How Many Multiplications?

While many are still dogged by the quandary of how many licks it takes to get to the chewy center of a certain popular confection, I found myself wondering how many multiplication operations it takes to decode a frame of certain video codecs. Multiplication tends to be one of the more intensive parts of video decoding and much effort is spent minimizing the number of multiplications that are absolutely necessary. If my numbers and assumptions are correct, a 320×240 VP3/Theora intraframe requires 747,680 multiplications to decode. It goes something like this:

Each 8×8 block of the image needs to be transformed and dequantized. How many blocks are in the image?

**DATA FOR ANALYSIS:**

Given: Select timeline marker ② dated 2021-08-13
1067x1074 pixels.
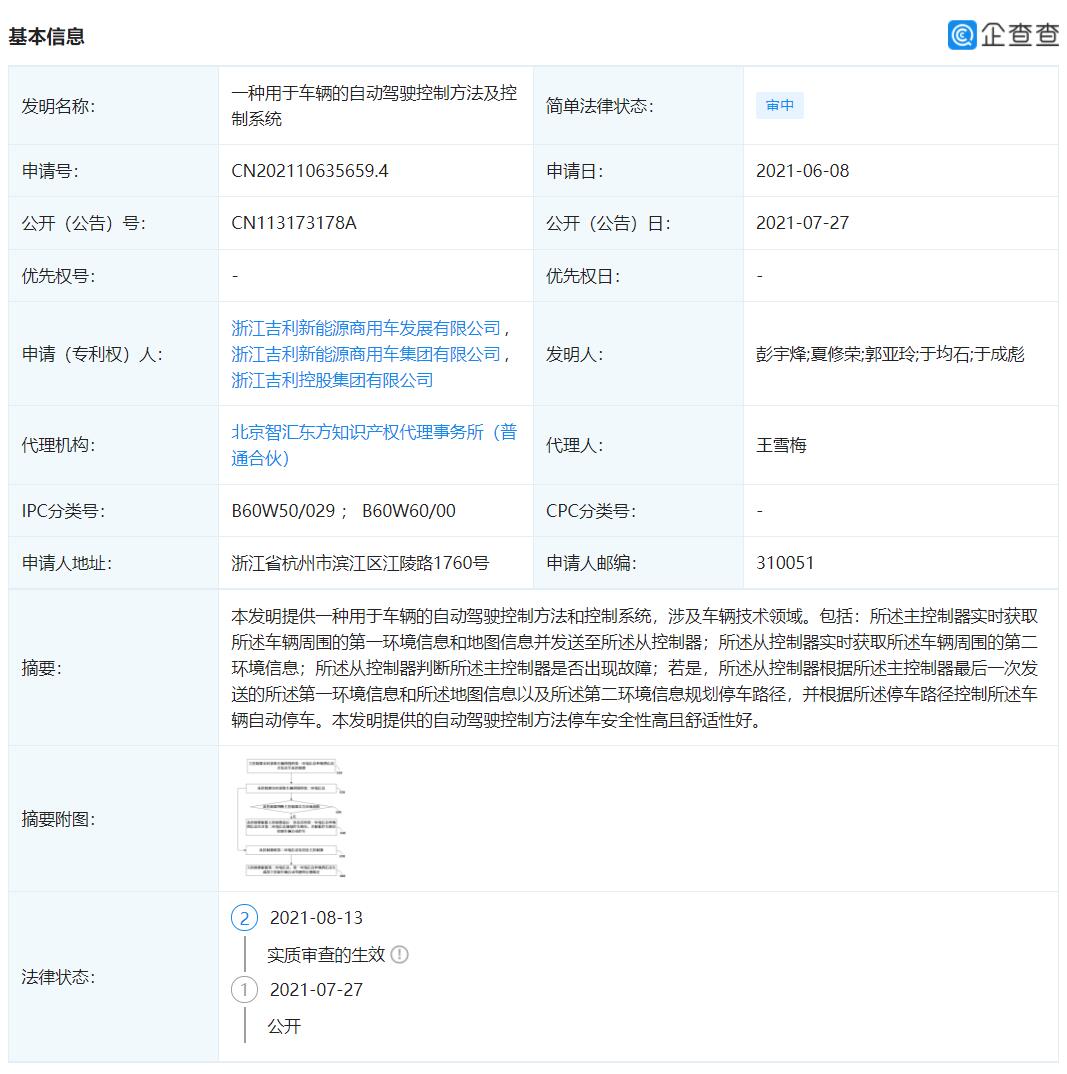Looking at the screenshot, I should coord(245,917).
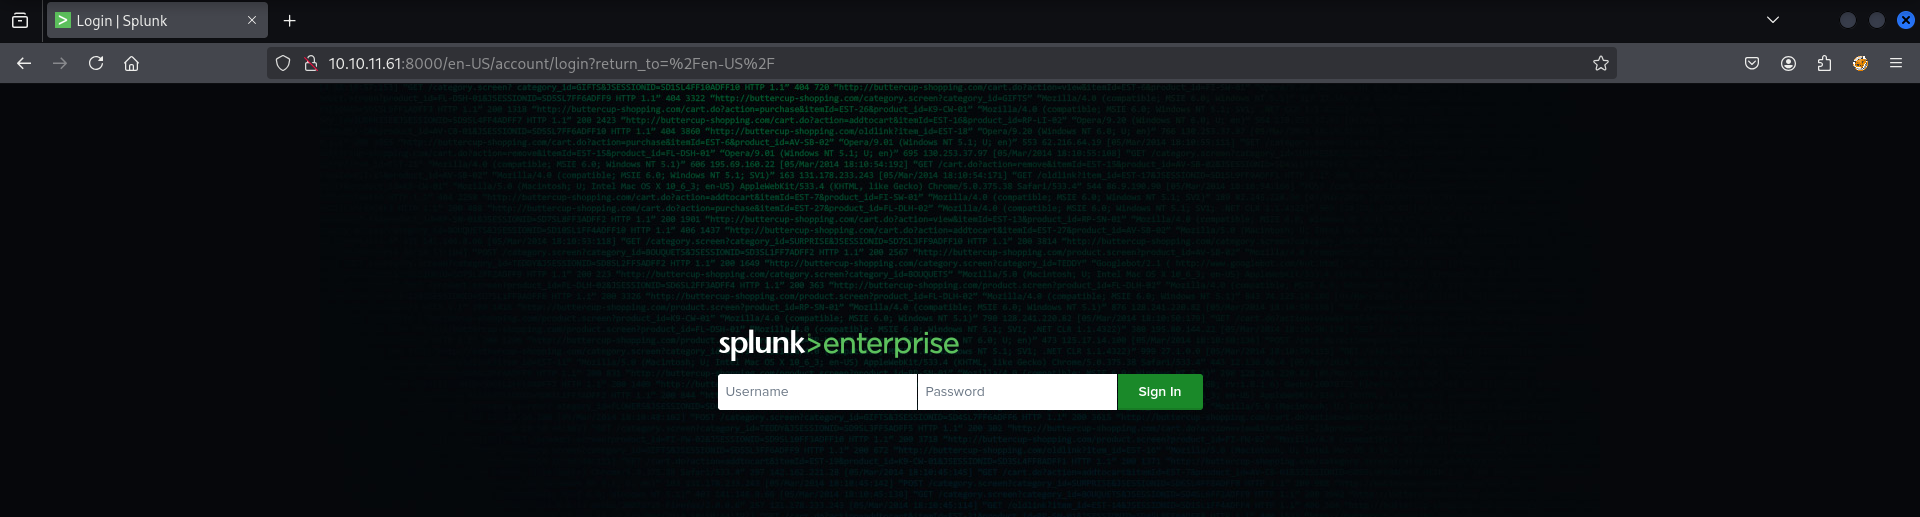Image resolution: width=1920 pixels, height=517 pixels.
Task: Click the address bar URL field
Action: (x=900, y=63)
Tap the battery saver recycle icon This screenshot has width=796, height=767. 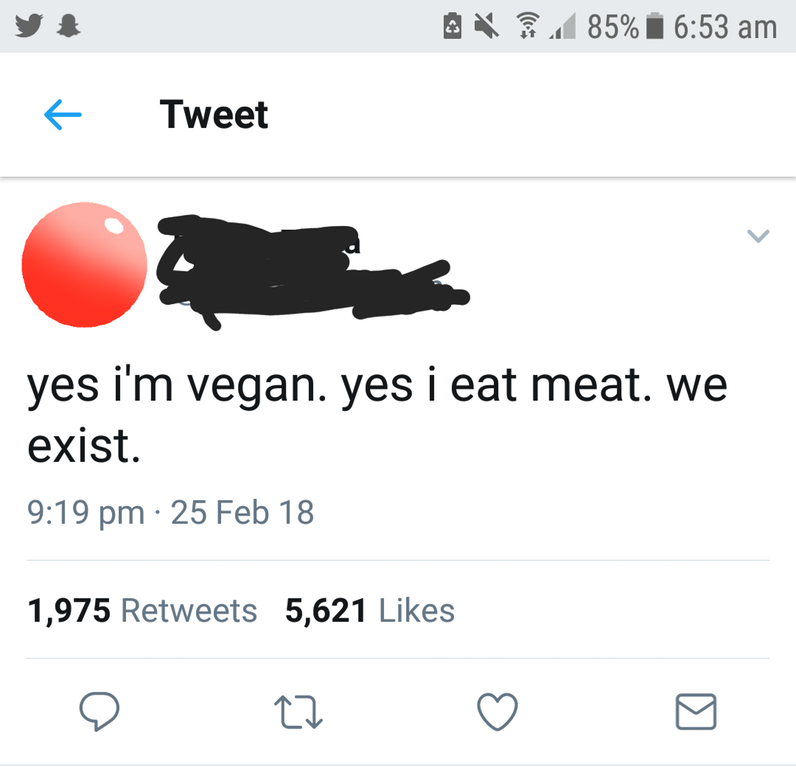point(453,26)
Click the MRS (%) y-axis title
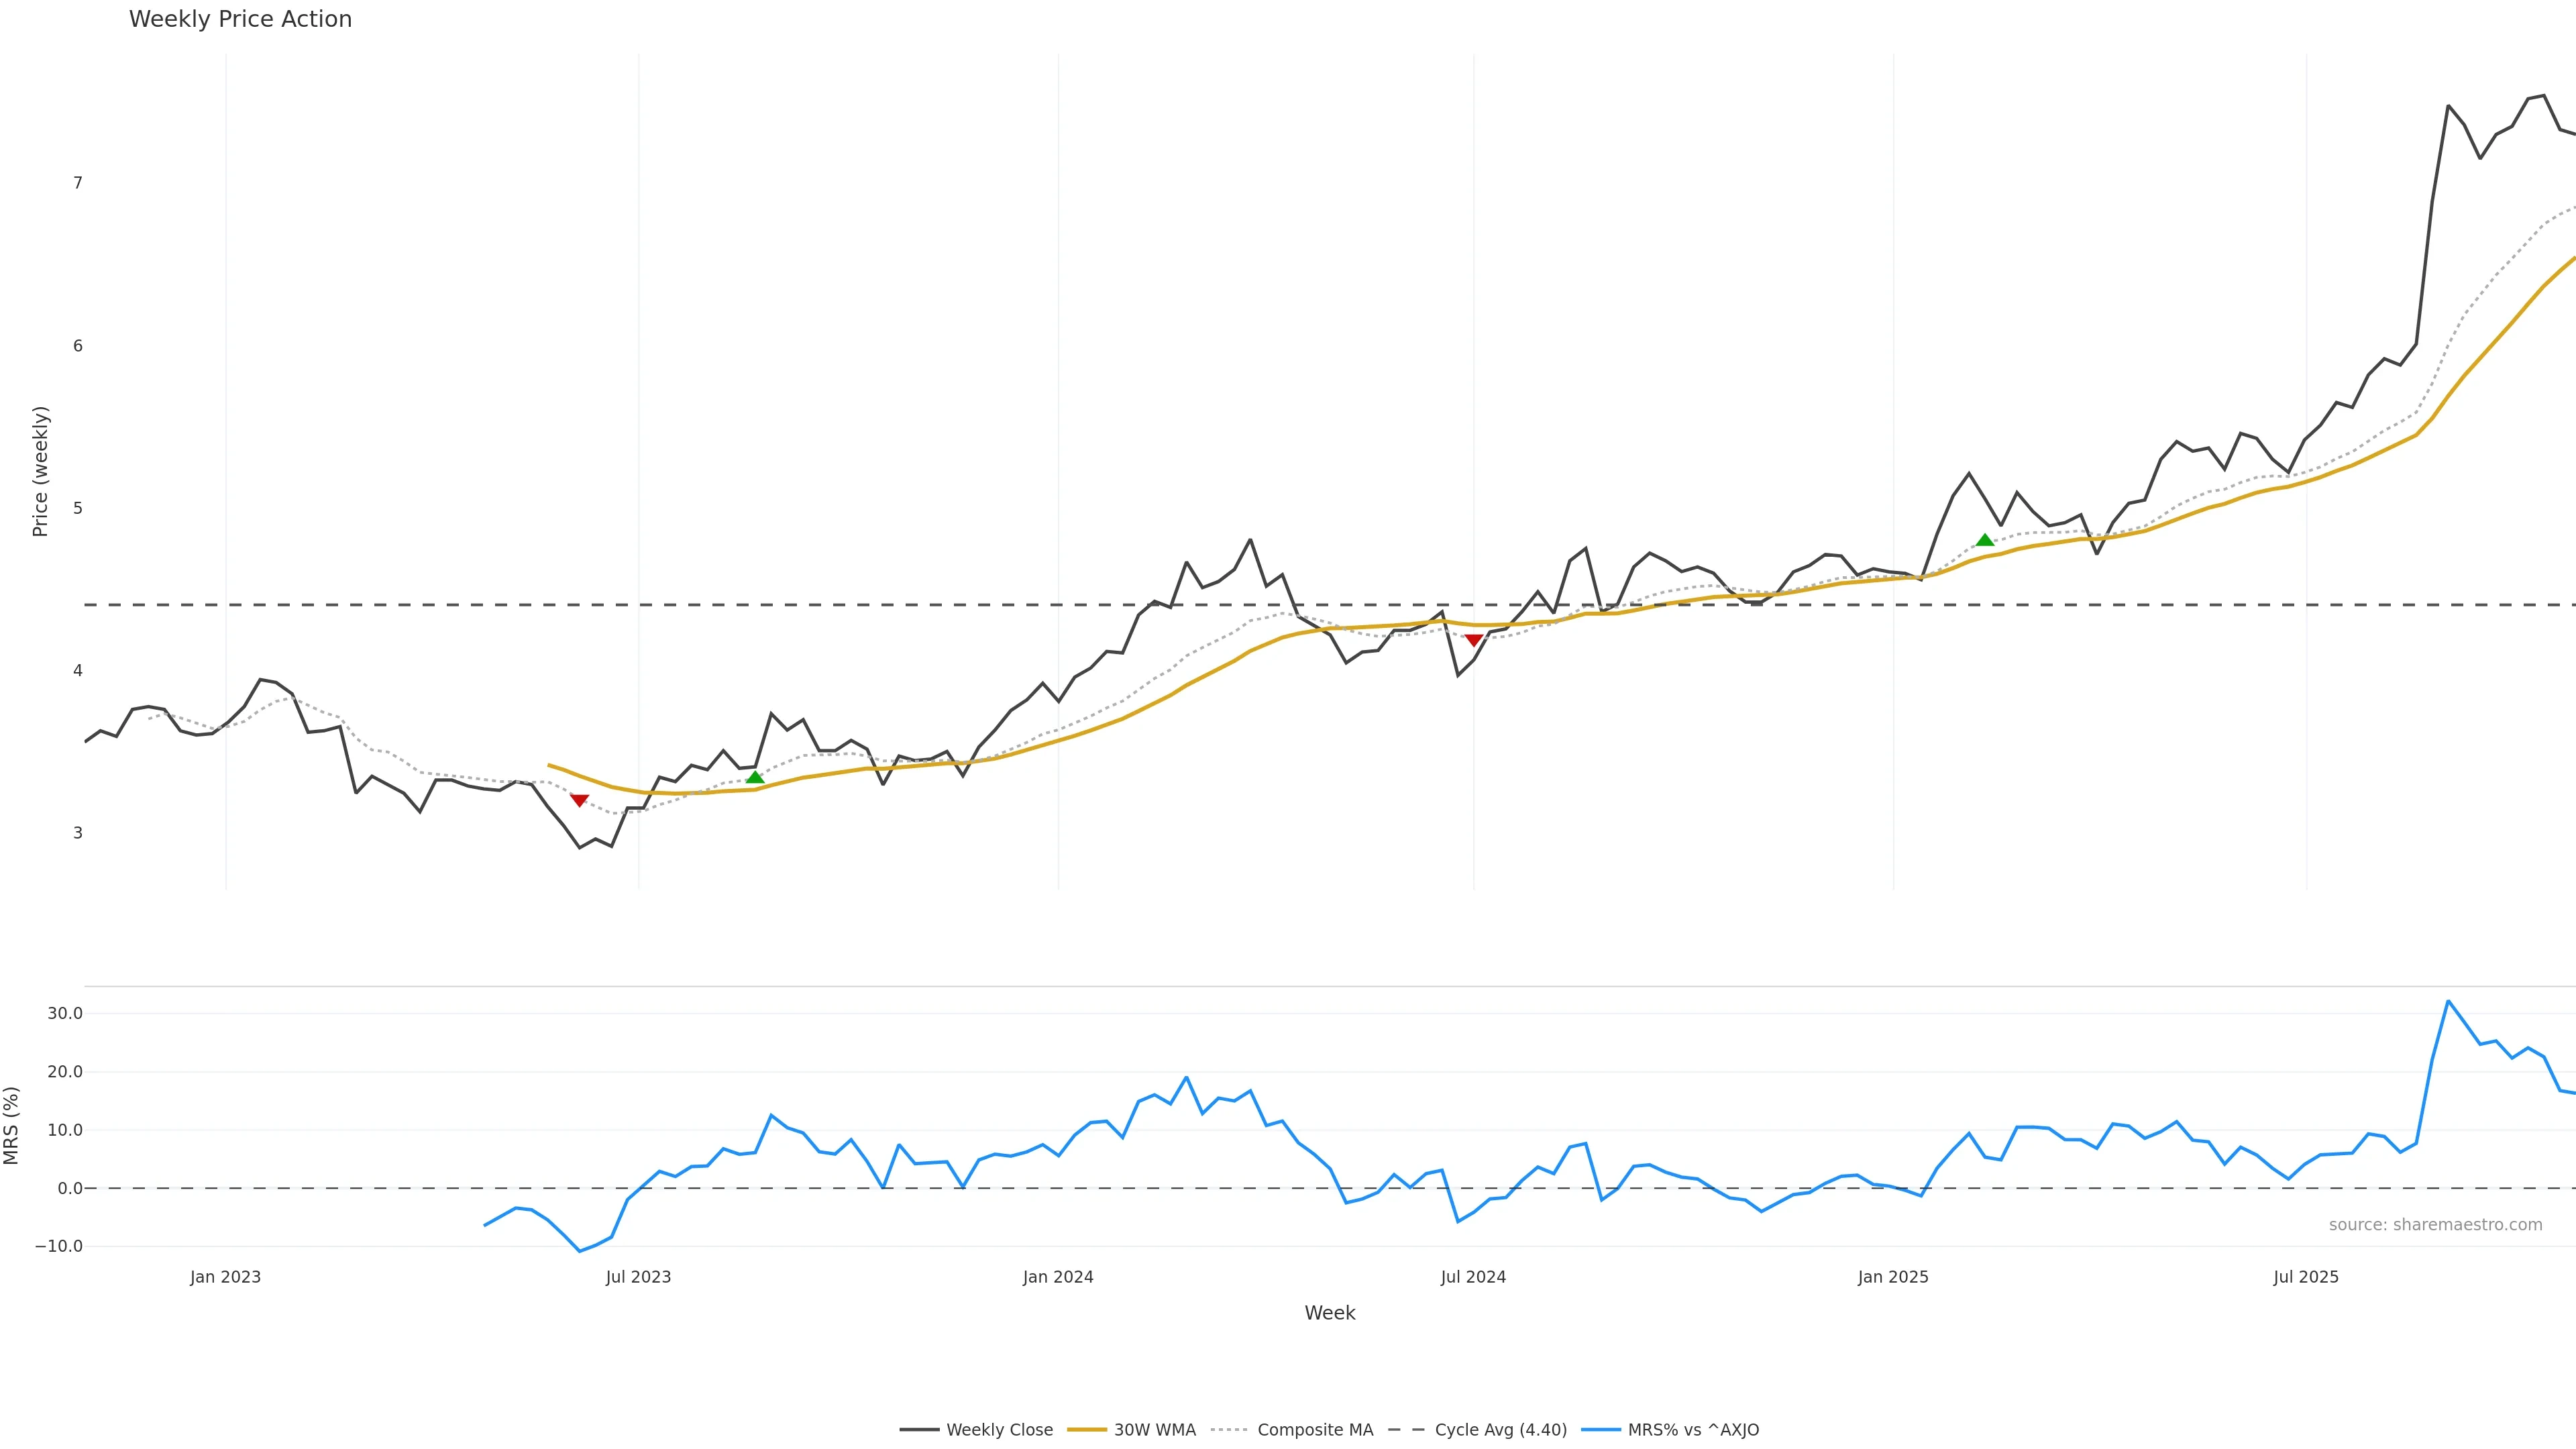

**TASK 1:**
Reproduce the passage of the video decoding multiplications post starting at "While many are" and ending at "in the image?".
**TASK 2:**
Continue the post on counting the multiplications needed to decode a VP3/Theora frame from the point where it stops.

**TASK RESPONSE 1:**
While many are still dogged by the quandary of how many licks it takes to get to the chewy center of a certain popular confection, I found myself wondering how many multiplication operations it takes to decode a frame of certain video codecs. Multiplication tends to be one of the more intensive parts of video decoding and much effort is spent minimizing the number of multiplications that are absolutely necessary. If my numbers and assumptions are correct, a 320×240 VP3/Theora intraframe requires 747,680 multiplications to decode. It goes something like this:

Each 8×8 block of the image needs to be transformed and dequantized. How many blocks are in the image?

**TASK RESPONSE 2:**
 Y plane: (320 * 240) pixels / (8 * 8) pixels/block = 1200 blocks
 U plane: (160 * 120) pixels / (8 * 8) pixels/block =  300 blocks
 V plane: (160 * 120) pixels / (8 * 8) pixels/block =  300 blocks

So there are 1800 blocks in the frame. Each block needs to be run through an inverse discrete cosine transform (IDCT). Each of the 64 samples requires 64 mults. That means each block requires 642 mults. However, optimizations (usually by factoring out redundant mults) result in a transform that can be performed with N*log2(N) mults.

  64 * log2(64) = 384 mults/block

This assumes that all of the blocks in the intraframe have enough non-zero coefficients that more optimal IDCTs (like 1-, 3-, and 10-element) are not warranted. Then there is the matter of dequantization. Assuming an average of 16 non-zero coefficients in need of dequantization, the number of mults per block rises to 400.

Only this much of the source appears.